Распахнулась дверь, и в номер ворвались Шарль Риго и франтик в диком возбуждении.
– Иван Михайлович! – с ходу завопил франтик. – Такая шкода, что вы и представить себе не можете! Эти байстрюки!
Вечно спокойный и невозмутимый Риго что-то вопил по-французски и потрясал кулаками.
– Тихо, Шурик! Тихо!.. – крикнул франтик. – Иван Михайлович! Они опечатали «фармашку» и не пускают нас его чинить! Как вам это нравится?!
– Кто опечатал? – потрясенно спросил Заикин и встал.
– Пташниковы! – закричал Риго и стал ругаться на своем родном языке.
– Братцы,.. – Заикин обвел глазами друзей и растерянно развел руками. – Как же это так, братцы? Что же мне теперь делать?
* * *
Несколько журналистов одесских газет под предводительством Пильского и Саши Диабели стояли в конторе Дмитрия Тимофеевича Пташникова и строчили в блокноты.
По всей вероятности, Дмитрий Тимофеевич решил не церемониться и говорил поэтому нормальным светским языком:
– Я решил покончить с воздухоплаванием.
– Почему бы вам не перекрасить Черное море? – злобно спросил Пильский.
– Это мое предприятие, и я волен продолжать его существование или закрыть. Так же как любой из моих магазинов.
– Чем вызвано подобное решение? – спросил Саша Диабели.
– Мне сейчас необходимо освободить и себя, и весь свой капитал для организации нового большого дела.
– Но ведь все ваши затраты на аэроплан и обучение Заикина возмещены. Его полеты приносят вам чистый доход, – сказал один из репортеров.
– Существует еще одна грань моего решения – моральная. Мне не хотелось бы выглядеть в глазах общества этаким купцом-эксплуататором прекрасного, смелого и уважаемого Ивана Михайловича Заикина...
– Тогда передайте Заикину безраздельные права на аэроплан и расторгните с ним контракт, – сказал Пильский.
– И рад бы, но не могу, – улыбнулся Пташников. – К сожалению, за ним существует зарегистрированный судебным приставом остаток долга в четыре тысячи рублей.
– А если общественность поможет господину Заикину возместить вам и этот долг – вы аннулируете договор? – спросил Пильский.
– Господа, я закрываю предприятие и не собираюсь делать никаких движений ни в ту, ни в другую сторону. Надеюсь, в своих репортажах вы не исказите смысл сказанного мною?
– Вы подлец! – крикнул Петр Осипович Пильский и в ярости выскочил за дверь.

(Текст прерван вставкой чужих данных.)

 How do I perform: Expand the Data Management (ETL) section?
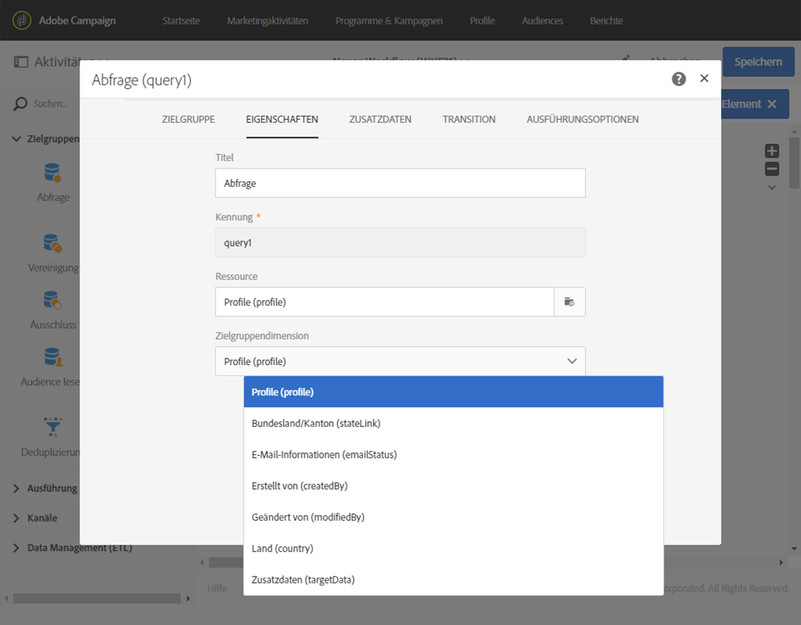coord(16,548)
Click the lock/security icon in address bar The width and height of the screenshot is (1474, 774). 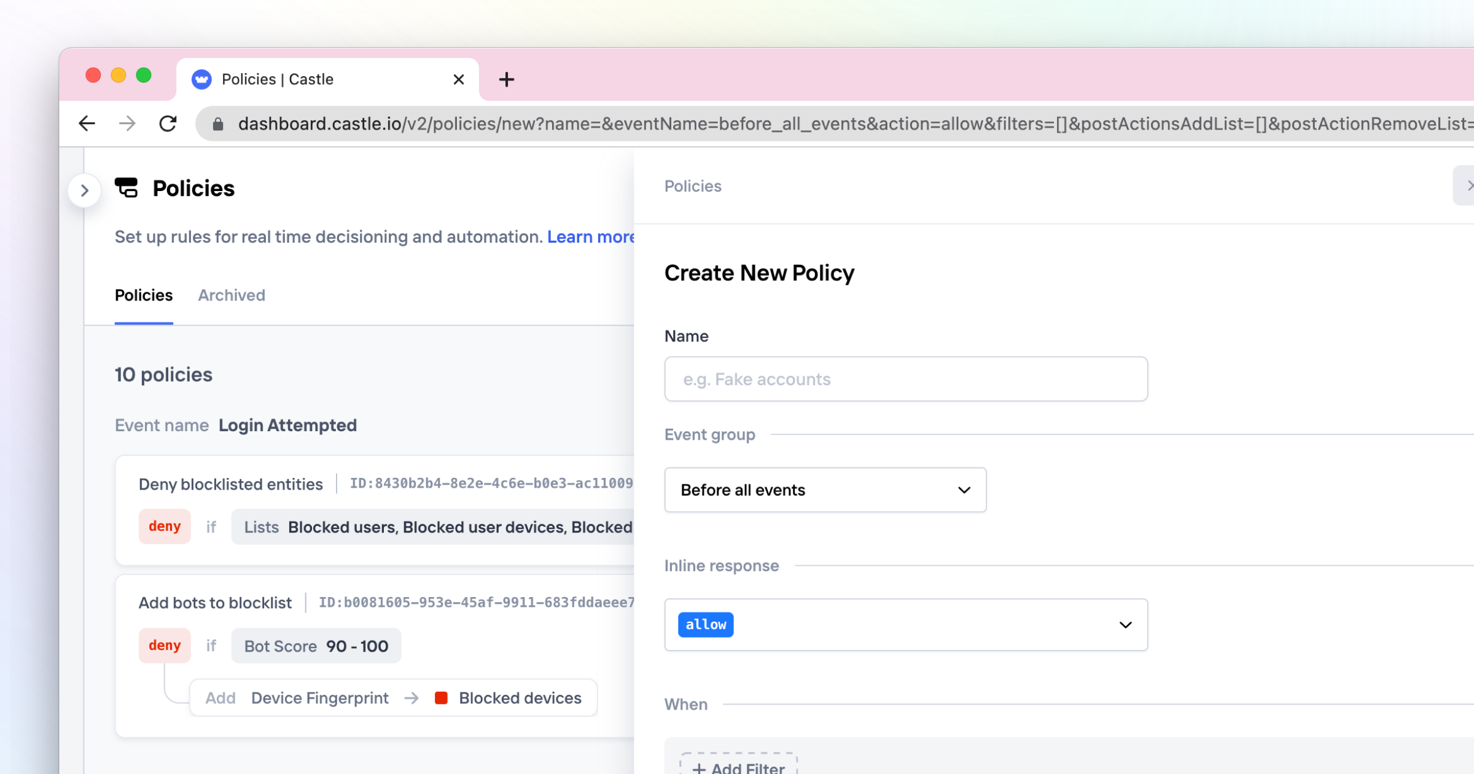point(217,124)
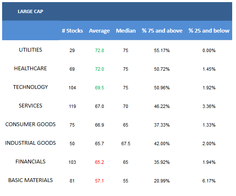Select the CONSUMER GOODS row label

pos(31,124)
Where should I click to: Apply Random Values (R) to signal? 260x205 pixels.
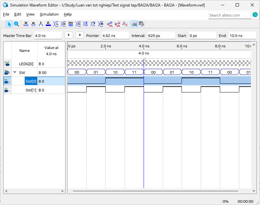tap(101, 24)
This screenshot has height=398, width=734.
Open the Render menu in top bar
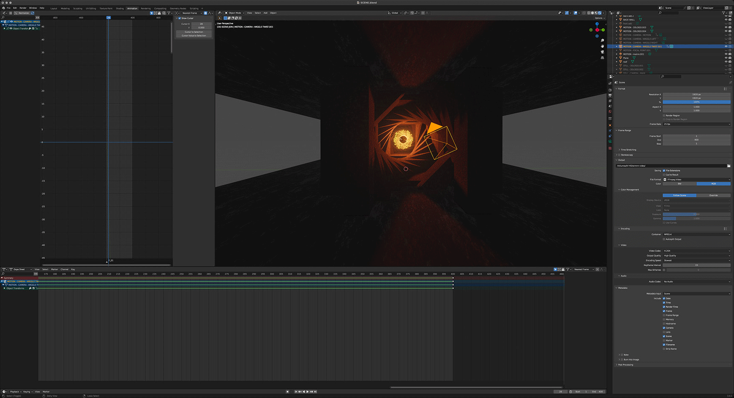click(x=23, y=8)
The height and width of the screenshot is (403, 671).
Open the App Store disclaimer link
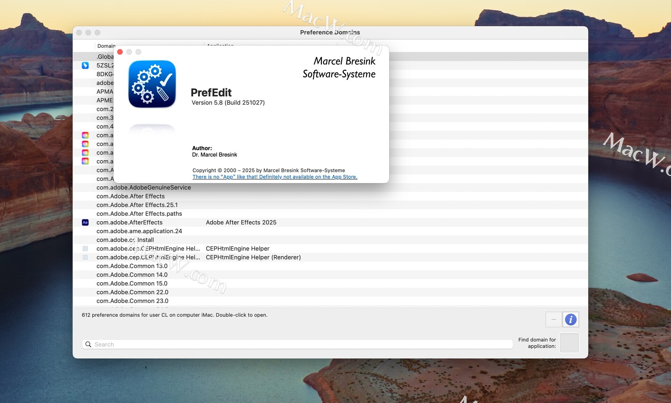[275, 177]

– Прощайте, господа, – снисходительно улыбнулся Пташников и встал из-за стола.
* * *
Спустя некоторое время один из журналистов стоял в своей редакции, и редактор говорил ему:
– Не сходите с ума, Сема! Неужели вы думаете, что я буду сталкиваться лбом с Пташниковыми?! Что мы тогда будем кушать с вами, Сема? Вы об этом подумали?
* * *
Второму журналисту его редактор ответил так:
– Уберите все ваши авторские домыслы и выводы, и я напечатаю чистое интервью – вопросы и ответы. Причем учтите – в самом уважительном тоне. Только в уважительном!
* * *
Взбешенный Саша Диабсли выскочил из кабинета своего редактора с криком:
– Я давно хотел плюнуть на ваш паршивый листок! На мой век газет хватит! Получше вашей!
Вслед ему выскочил редактор и крикнул:
– Если вы будете поднимать кампании против уважаемых людей города, на вас и пипифакса не хватит! Босяк!
* * *
– Хорошо, Петя, – сказал четвертый редактор Петру Осиповичу Пильскому, – давай попробуем напечатать. Что из этого получится, кроме неприятностей, понятия не имею. Ты пойдешь под псевдонимом?

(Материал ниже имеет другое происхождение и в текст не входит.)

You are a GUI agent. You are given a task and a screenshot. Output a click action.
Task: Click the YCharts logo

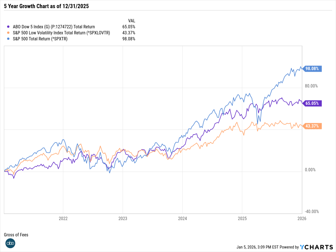coord(316,247)
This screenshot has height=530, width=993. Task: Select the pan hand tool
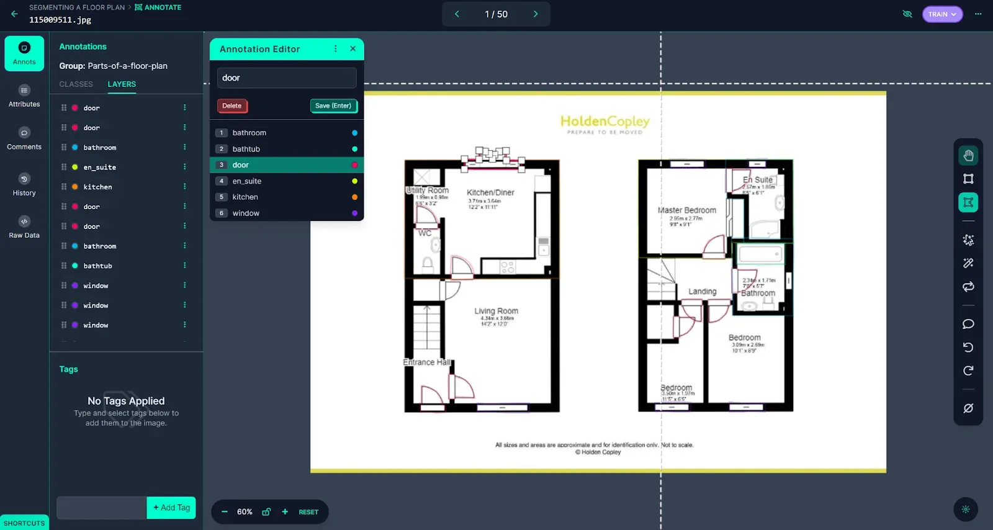(x=968, y=155)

Маленький, худенький Пильский гордо выпятил грудку:
– Что?!
Редактор сдержал улыбку и сказал:
– Прости, пожалуйста.
Он поднял колокольчик и позвонил. В кабинет вошла сухопарая девица. Редактор передал ей рукопись Пильского и сказал:
– В набор.
* * *
В столовой дома Пташниковых вся семья пила чай. Сидел и Травин.

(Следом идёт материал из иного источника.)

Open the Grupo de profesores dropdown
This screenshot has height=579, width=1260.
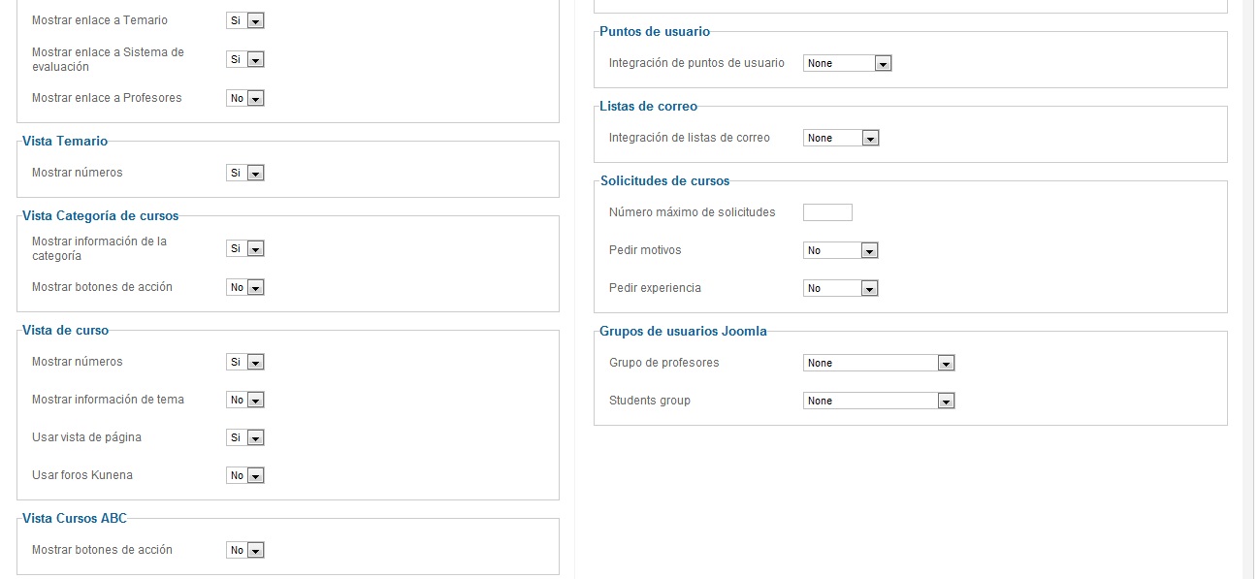(x=879, y=363)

– Севастопольской военной школе летчиков срочно требуются аэропланы любых конструкций, – сказал Травин.
– Вот и продайте им наш аппарат за восемьдесят пять процентов изначальной стоимости, – сказал Дмитрий Тимофеевич. – Это примерно в три раза превысит сумму долга Заикина.
– Не очень ли дорого, дядя? – спросил один из племянников.
– Ко Христову дню яички всегда дороги, – сказала добрейшая старушка Анна Ивановна.
Пташников улыбнулся и погладил ее по пухленькой ручке.
– Там же одни обломки, – сказал другой племянник.
– Но это обломки аэроплана, а не забора, – жестко ответил Дмитрий Тимофеевич.
– Но если продажей этой рухляди вы перекроете долг Заикина в три раза, может быть, мы простим Ивану четыре тысячи? – спросил третий.
– Зачем же? – удивился Дмитрий Тимофеевич. – Мы слегка повременим, чтобы не восстанавливать против себя мнений, а через полгода... – Он повернулся к Травину: —...или того раньше начните взыскивать с него долг равными частями в судебном порядке.
– Слушаюсь, – ответил Травин.
– Грешить надо меньше, дорогие мои племяннички, – сказал Пташников, – тогда и на благотворительность не потянет!
– Кому еще вареньица положить? – спросила Анна Ивановна.
* * *
Наутро Саша Диабели и Петр Осипович Пильский шли по Дерибасовской.
– Почему я мог настоять на том, чтобы мой материал напечатали, а ты ограничился праведной истерикой и хлопнул дверью? – раздраженно говорил Пильский. – Меня уже сегодня читает вся Одесса, а ты так и будешь ходить со своей интеллигентной фигой в пустом кармане. Пожалуйста, смотри!
И Пильский показал Диабели на трех молодцеватых приказчиков, которые стояли у дверей какого то магазина и проглядывали газету.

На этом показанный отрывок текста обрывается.